For the data below, report how many lines contain the string "screenshot" and write nothing more.

Top of Provided data

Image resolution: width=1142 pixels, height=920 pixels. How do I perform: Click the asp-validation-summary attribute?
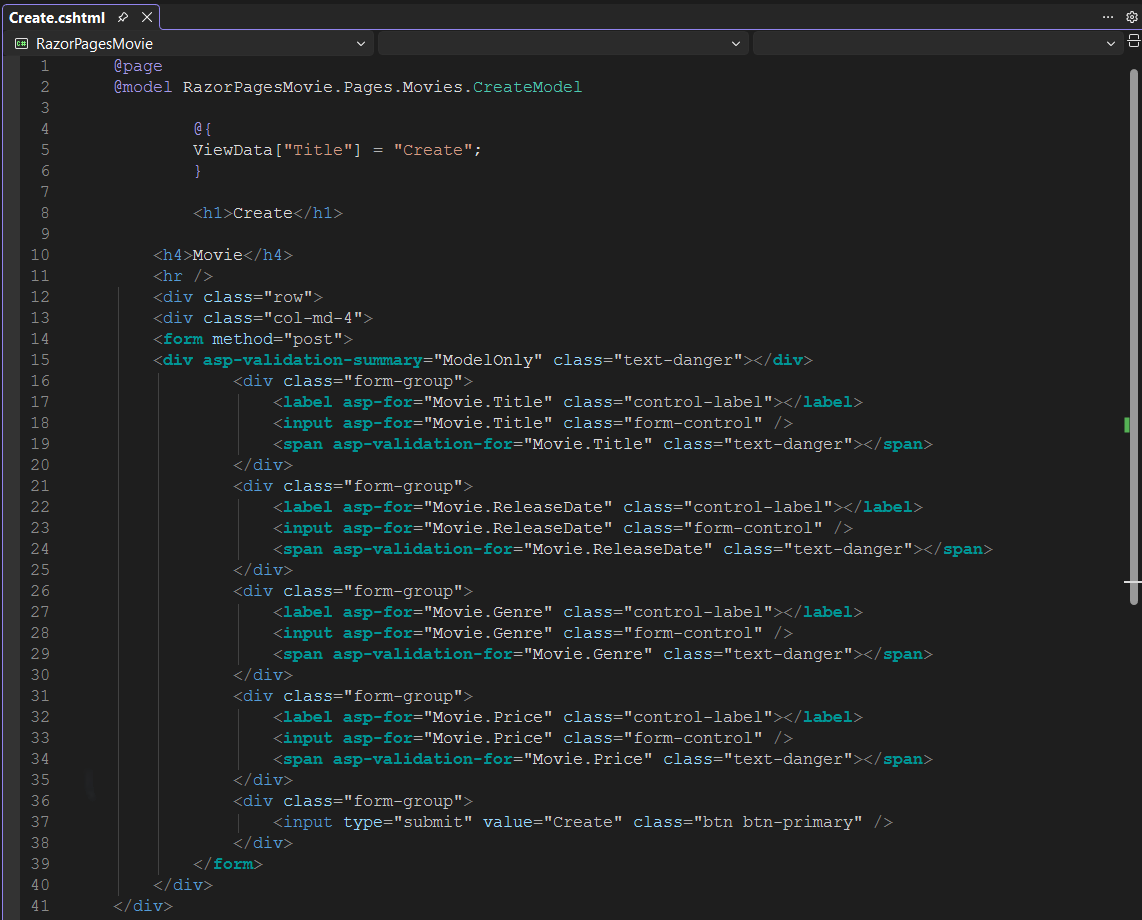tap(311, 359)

Bottom of Provided data
Top of Provided data

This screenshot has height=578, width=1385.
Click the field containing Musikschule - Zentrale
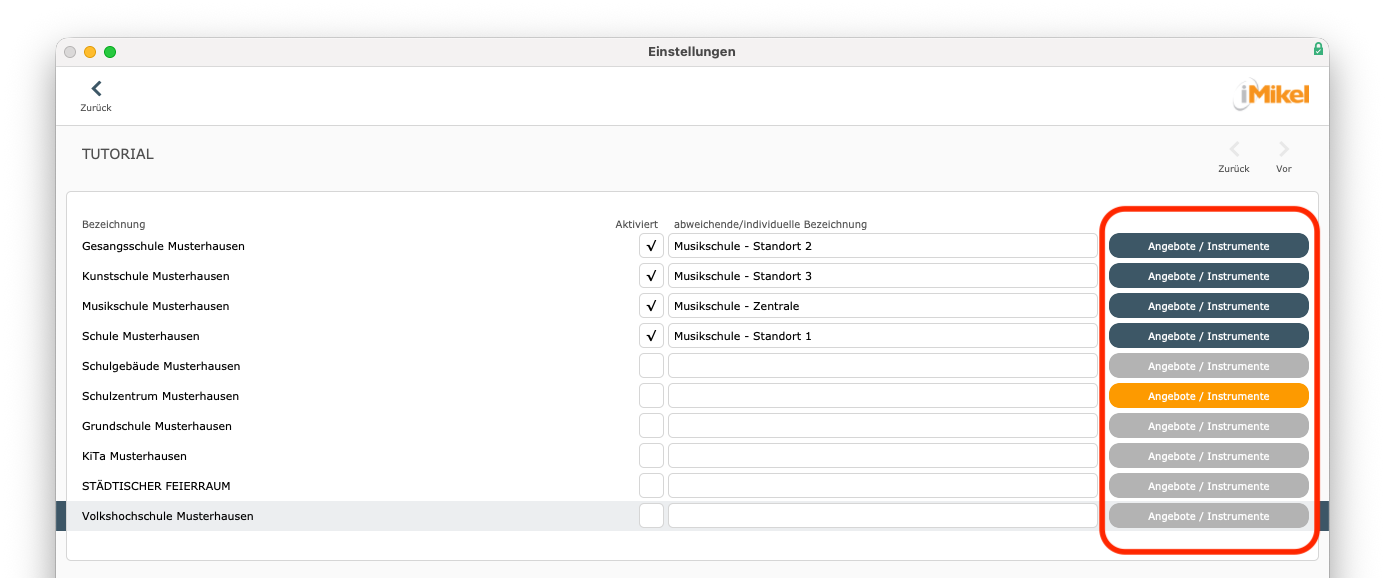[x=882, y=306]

Bottom of Provided data
Top of Provided data

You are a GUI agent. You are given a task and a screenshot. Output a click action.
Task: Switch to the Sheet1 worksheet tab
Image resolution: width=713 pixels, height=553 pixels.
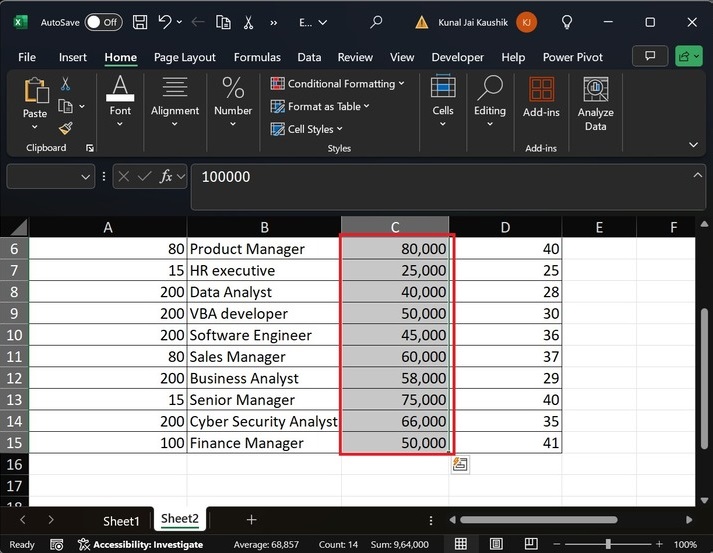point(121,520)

Bottom of Provided data

**Reply**
2